---- Trecho selecionado

Artista em foco
por Daniele Avila Small, Luciana Eastwood Romagnolli e Sílvia Fernandes

Entrevista pública com Tiago Rodrigues

Em 2008, você estreou Yesterday’s Men, com Rabih Mroué e Tony Chakar. Mroué foi artista em foco na MITsp em 2017, como você, em 2020. Como é essa parceria entre vocês, no trabalho sobre a linguagem do teatro? 

Algumas das minhas maiores influências não são autores ou autoras que vi e ainda hoje são referências para mim, mas sobretudo artistas com quem trabalhei diretamente. E, da mesma forma que o coletivo belga tg STAN foi minha escola de teatro, o encontro com o Rabih Mroué foi muito determinante no meu percurso. Eu cruzei com ele em 2006 porque um programador, Mark Deputter, achou que seria um encontro interessante. Eu já conhecia o trabalho do Rabih, ele ainda não conhecia o meu; viu alguns espetáculos meus e muito rapidamente decidimos trabalhar juntos. Por um lado, o Rabih tem um trabalho bem assente numa escrita que parte do documental para efabular sobre suas raízes, o território onde cresceu e viveu, o seu território político mas também afetivo, que é o Líbano e Beirute. E eu sempre me vi muito mais como um nômade, como alguém que viaja entre espaços, que quer a cada vez aprender sobre uma realidade nova. Então, esse encontro foi muito fácil, porque encaixamos. Eu era um visitante daquele mundo do Rabih Mroué, e o próprio espetáculo dava nota disso: era a história de um homem chamado Tiago Rodrigues que viajava para Beirute e encontrava vários Tiagos Rodrigues. E acho que foi com Rabih Mroué que aprendi muitas das ferramentas que ainda tenho hoje, de como fazer entrar a realidade nos espetáculos, de como escrever a partir do real, mas oferecendo a liberdade de ficcionar, de manipular e de, através das ferramentas do teatro, interpelar a realidade.

Você colaborou várias vezes com o coletivo belga tg STAN na criação de Bérenice, de Racine, em 2005, e mais recentemente em Como Ela Morre (2017), coprodução entre a companhia e o Teatro Nacional D. Maria II. Como foi essa criação conjunta?

--------
---- Trecho dos dados

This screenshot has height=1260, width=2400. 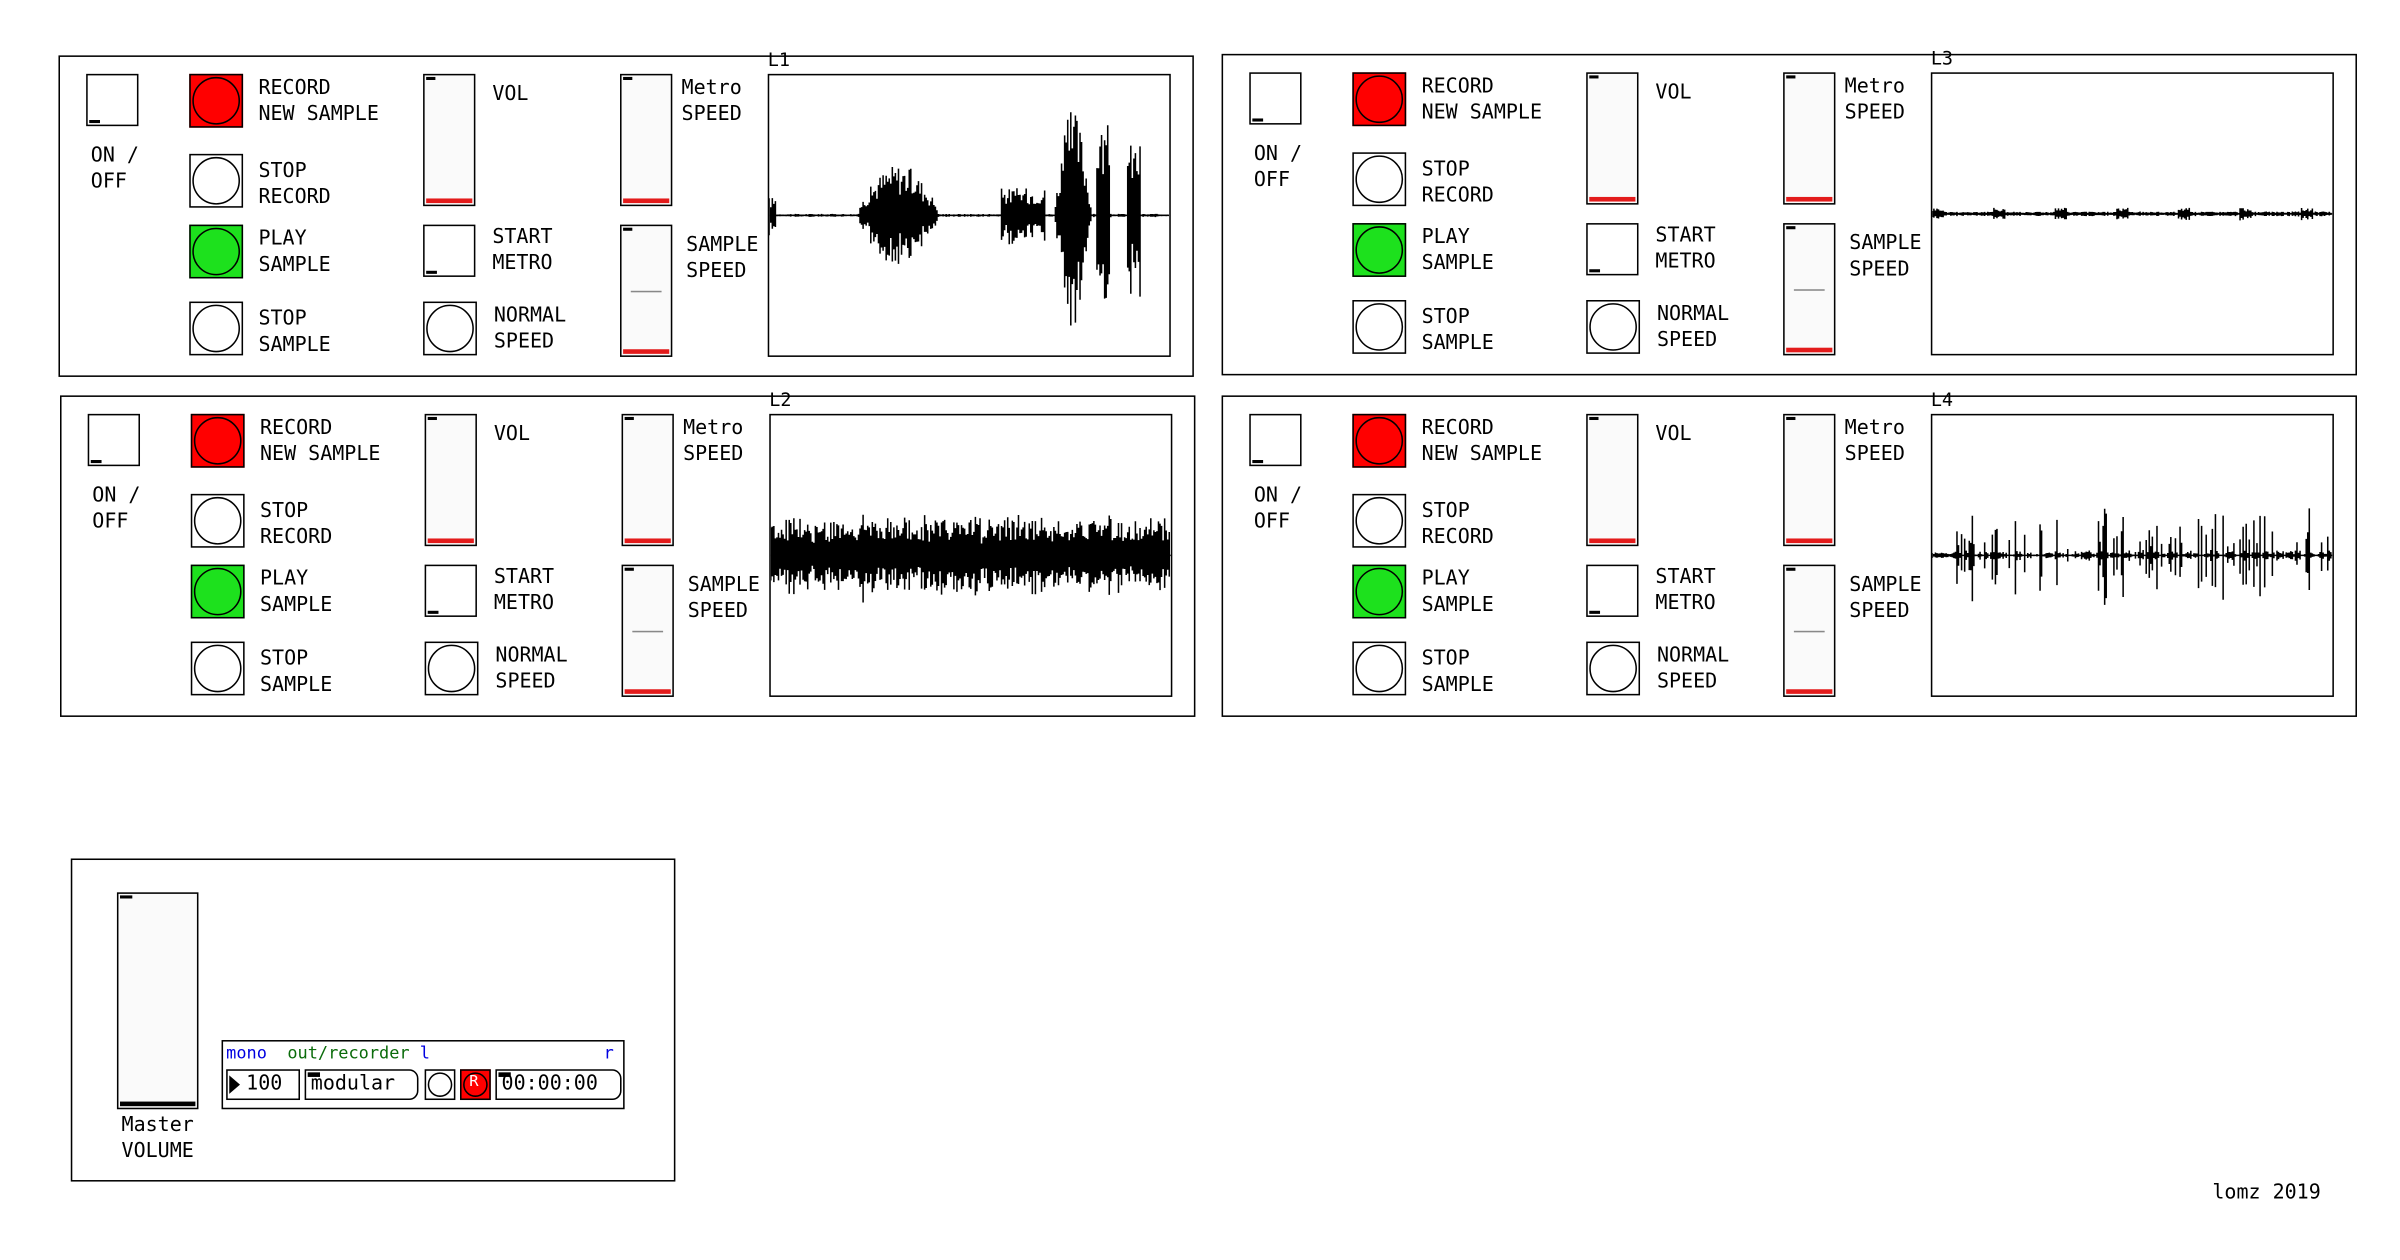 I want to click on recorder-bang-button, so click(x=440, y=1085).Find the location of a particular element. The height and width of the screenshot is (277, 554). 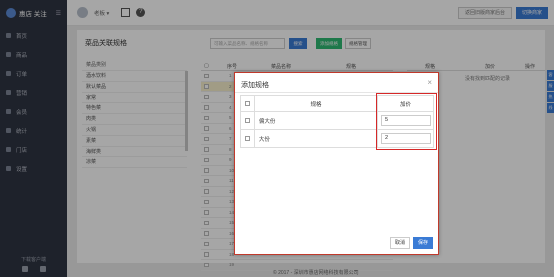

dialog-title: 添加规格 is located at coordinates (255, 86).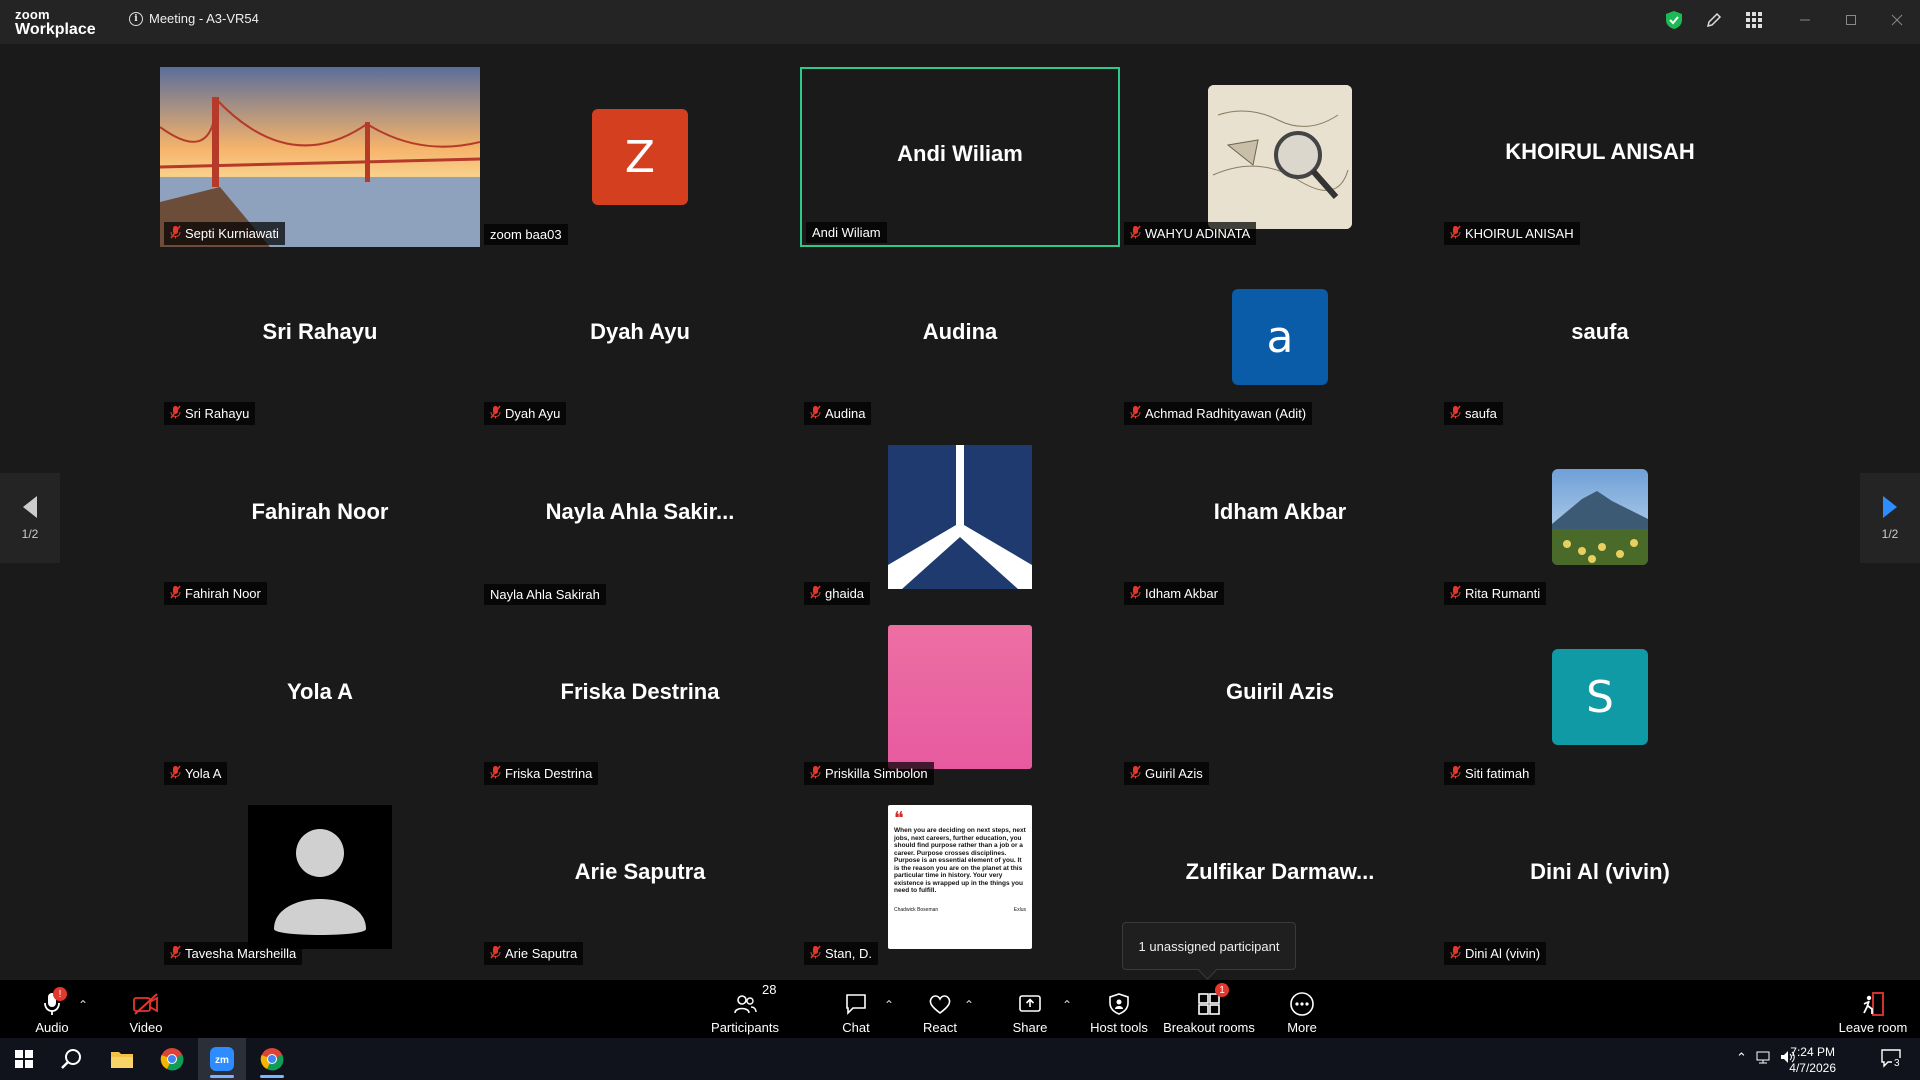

--------

:: Instruções de trabalho ::
**A)** Responda às perguntas abaixo sobre a entrevista com Tiago Rodrigues.
(i) Em que ano Tiago Rodrigues estreou Yesterday’s Men?
(ii) Qual programador achou que o encontro entre Tiago Rodrigues e Rabih Mroué seria interessante?
(iii) Em que ano foi feito Como Ela Morre?
**B)** Prossiga a entrevista com Tiago Rodrigues a partir do ponto em que o texto termina.

:: Respostas das tarefas ::
**A)**
(i) Em 2008.
(ii) Mark Deputter.
(iii) Em 2017.

**B)**
Eu cruzei com o tg STAN quando ainda era aluno do primeiro ano do Conservatório de Teatro em Lisboa, em 1997. Fiz uma oficina que o grupo conduziu em Lisboa, e foi como uma revolução para mim, foi uma epifania de que era possível um ator ser um criador de corpo inteiro das peças, e não apenas um servo opulente. E, então, alguma infelicidade que eu sentia como aluno da escola de teatro desapareceu muito rapidamente. E foi com esse encontro com o tg STAN que tive a certeza de que queria continuar a fazer teatro. Isso também implicou abandonar a escola de teatro, que nunca cheguei a acabar, e começar a trabalhar muito rapidamente. Logo meu segundo espetáculo como ator profissional foi com o tg STAN, fiz sete ou oito criações com eles. A mais recente foi em 2017 [Como Ela Morre], e foi uma peça muito especial, porque pela primeira vez escrevi para os atores do grupo. E então foi como o completar de um ciclo, poder 20 anos mais tarde voltar a trabalhar com eles, confrontados com aquilo que eu vinha experimentando como dramaturgo e encenador. Foi como devolver à companhia esse impulso inicial que me deram.

Você já esteve no Brasil apresentando trabalhos como Se Uma Janela se Abrisse. Em 2013, no Festival Dois Pontos, o Mundo Perfeito apresentou Mundo Maravilha, peça criada em parceria com o coletivo carioca Foguetes Maravilha. De que maneira esse intercâmbio se deu, na materialidade da criação?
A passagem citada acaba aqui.